## What to do:
Nothing but the lines from the one containing "Where should I" through the last line of the material should appear in the answer, transcribed exactly, pictures excluded.

Records provided below:

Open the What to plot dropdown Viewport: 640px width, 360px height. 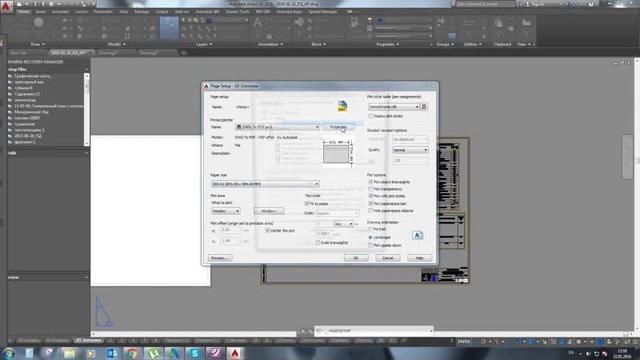point(225,211)
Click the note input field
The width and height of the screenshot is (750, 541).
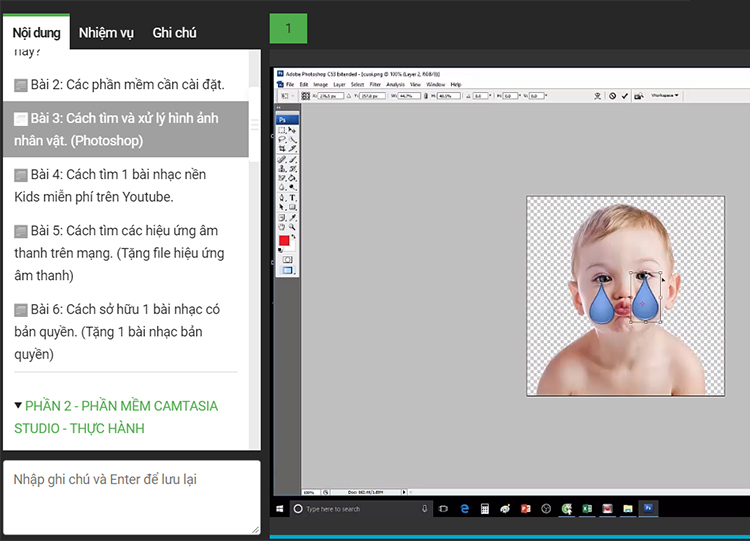[132, 496]
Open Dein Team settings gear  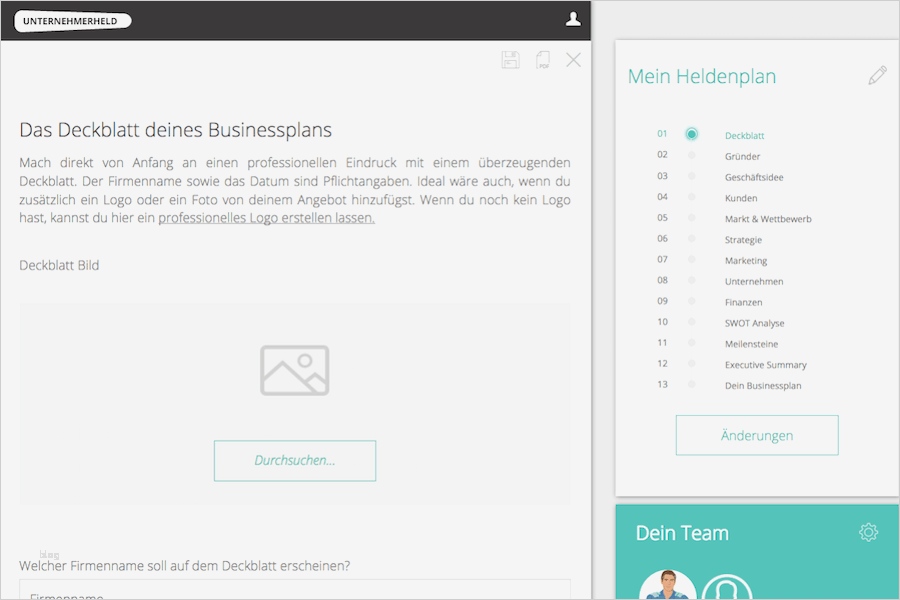(868, 532)
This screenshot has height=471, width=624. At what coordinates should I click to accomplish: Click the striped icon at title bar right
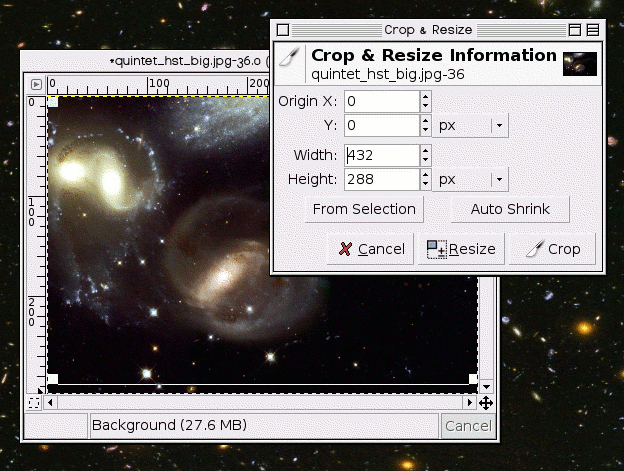pos(593,30)
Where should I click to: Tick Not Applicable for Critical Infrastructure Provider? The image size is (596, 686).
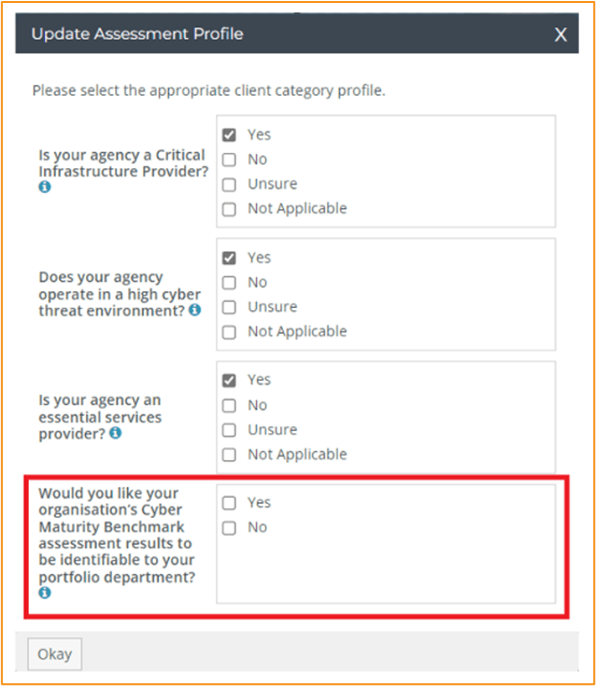click(x=229, y=209)
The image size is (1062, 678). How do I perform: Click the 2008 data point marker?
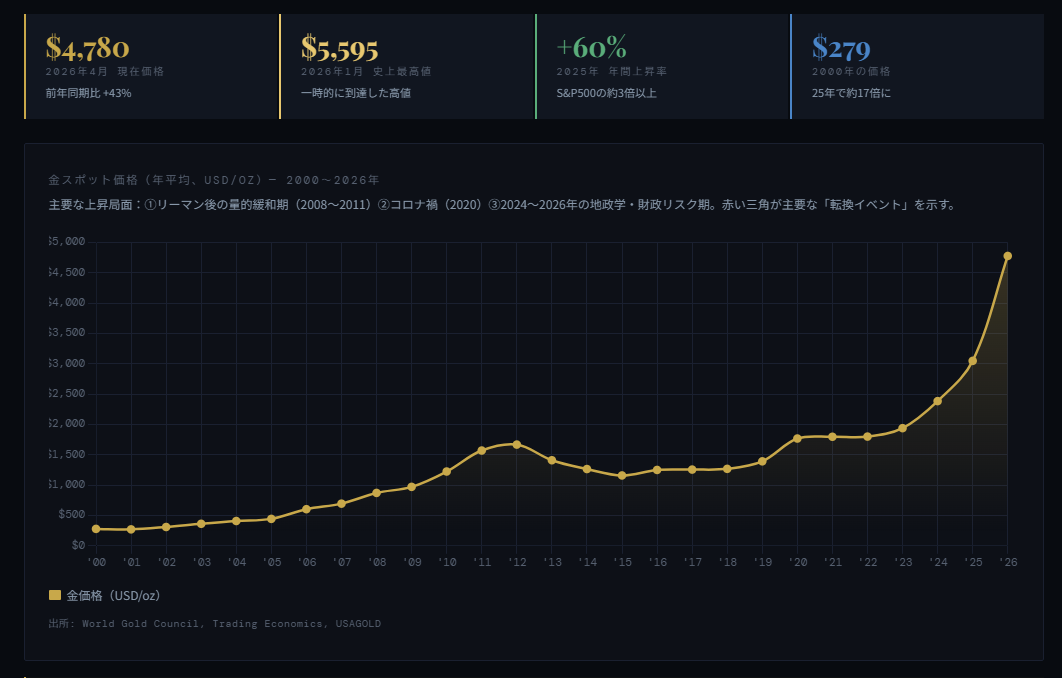[376, 492]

End of Records provided.

## Problem solution:
Where should I click to: Tick Not Applicable for Critical Infrastructure Provider? The image size is (596, 686).
click(x=229, y=209)
The image size is (1062, 678). How do I perform: Click the 2008 data point marker?
[376, 492]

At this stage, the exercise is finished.